The Hamilton

$$$$ ($15-$24)

Editorial Review

New act in town does it all
By Fritz Hahn
Friday, Jan 27, 2012

The Hamilton, the gigantic new restaurant/bar/nightclub from the owners of Clyde's and the Old Ebbitt Grill, may remind you of that classmate you always hated in high school - you know, the girl who could speak three languages, was captain of the track team, played violin in the all-state orchestra and still found time to star in the spring musical.

No matter where you begin with the Hamilton, it seems like there's always one more thing to brag about: the vast high-ceilinged dining room flanked by two perpetually humming marble-topped bars; the supper-club-style concert hall in the basement; the fresh fish flying out of the sushi bar; the cocktails made with small-batch spirits; the prime location at 14th and F streets NW.

The music hall is more Birchmere than Fillmore, with long communal-style tables radiating out from the stage, and two elevated areas with bars that offer great views. (All seats are first come, first served, so arrive early if you want to sit down front.) The seats are comfortable, and the sound system is punchy.

Local blues, swing and R&B performers feature heavily on the schedule. Tonight's bill features the Tommyhawks, and boogie-woogie queen Deanna Bogart drops in Feb. 3. The lineup of national acts is all over the map: Upcoming dates feature the New Orleans grooves of Ivan Neville's Dumpstaphunk (Feb. 11), '60s singer Chubby Checker (Feb. 14) and '80s hit-maker Eddie Money (Feb. 19).

Tickets are generally $15 for local musicians, and many of the bigger shows have a two-tiered pricing structure; you’ll generally pay $10 more for a seat at a table than for “standing room” at one of the two bars. (Starting February 12: A weekly Sunday gospel brunch where the $25 cover includes live music and a breakfast buffet.)

Upstairs, the main bar is immediately identifiable as a Clyde's bar - the signature mix of clubby wood-paneled steakhouse, '70s fern bar and Grand Central Station waiting room. It has a classy feel, from the tiled floors to the enormous mirrors to the plate-glass windows looking onto the downtown sidewalks. All those hard surfaces also mean there's an ungodly clatter at happy hour - be prepared to shout across the table on Friday evening, if you can even fight through the crowds to score seats.
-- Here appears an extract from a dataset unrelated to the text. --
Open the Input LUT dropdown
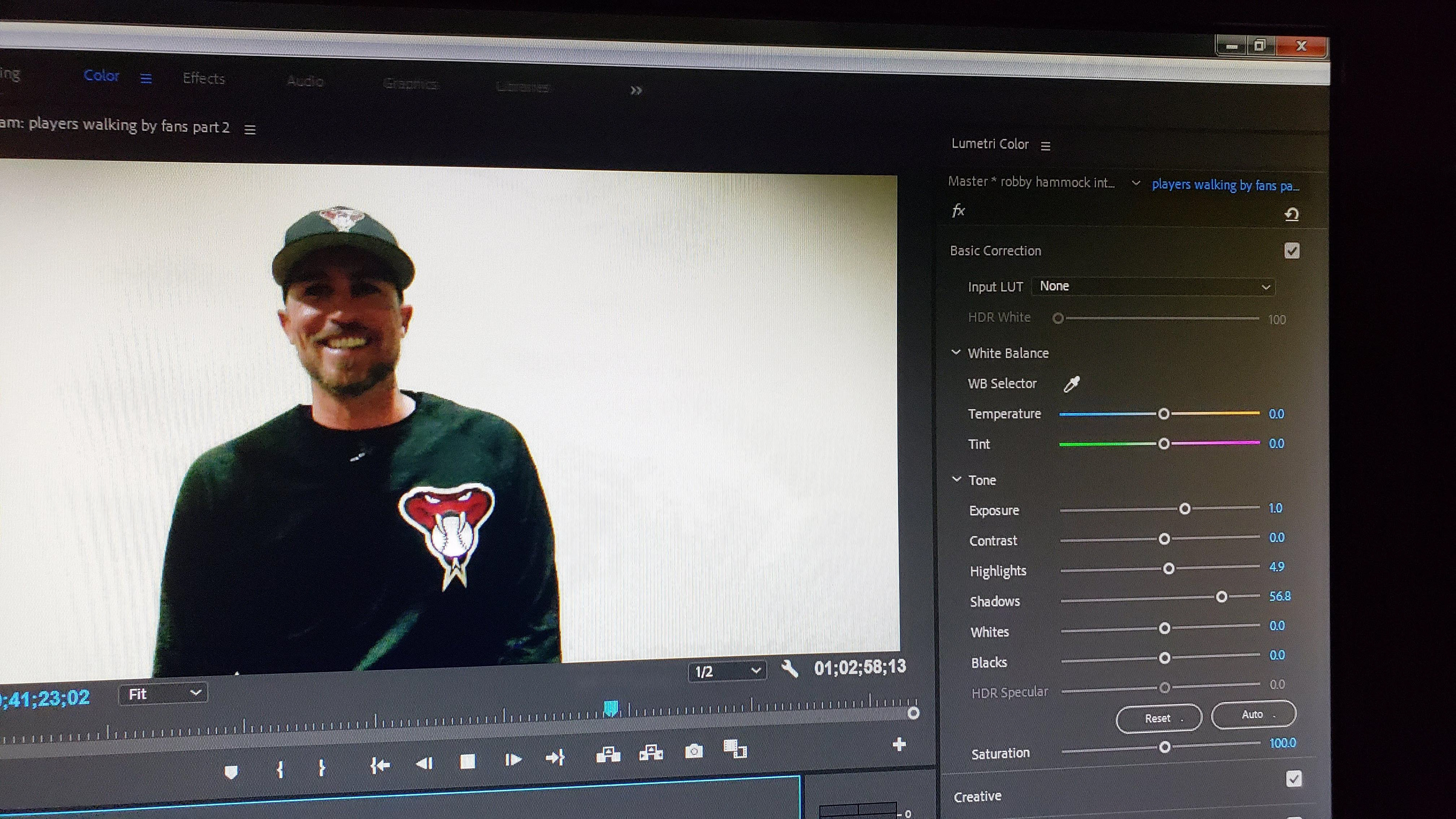Image resolution: width=1456 pixels, height=819 pixels. 1153,287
The menu goes beyond the usual Clyde's burgers-and-raw-bar menu, though I have an affinity for the sliders, an impressively stacked tower of White Castle-size burgers surrounded by potato chips. But you should dive into the sushi menu - prepared by former Zentan sushi chef Jason Zheng - for the fire cracker roll (fried shrimp, spicy pieces of jumbo lump crab) or the impressive charcuterie selection.

For your glass, there are 20 draft beers, 20 wines by the glass and a cocktail menu where such small producers as Tito's Vodka, Willett bourbon and Silvertip gin get star billing on their own and in original concoctions. The spicy combination of Rowan's Creek bourbon, raw ginger juice and a hint of orange make Up Rowan's Creek a great after-dinner drink, while the Aaron Burr, with bitter amaro, sweet vermouth and Leopold's Gin makes for an enjoyable aperitif. (Yes, history buffs, I also questioned naming a cocktail after the vice president who killed restaurant namesake Alexander Hamilton in a duel.)

One thing the Hamilton is not: cheap. I dropped in one night and had a pint of beer, a grilled cheese sandwich (with no sides included) and an after-dinner drink from the "Specialty Artisanal Bourbon and Rye Cocktails" menu. Once tax and tip were added, the total was more than $35. Pint of Guinness after work? That'll be $8.80. Glasses of wine are mostly $9 to $11, cocktails are in the $12 to $14 range. Appetizers and bar snacks cost about $6, though a plate of fried chicken wings and a sweet mumbo sauce is only $7.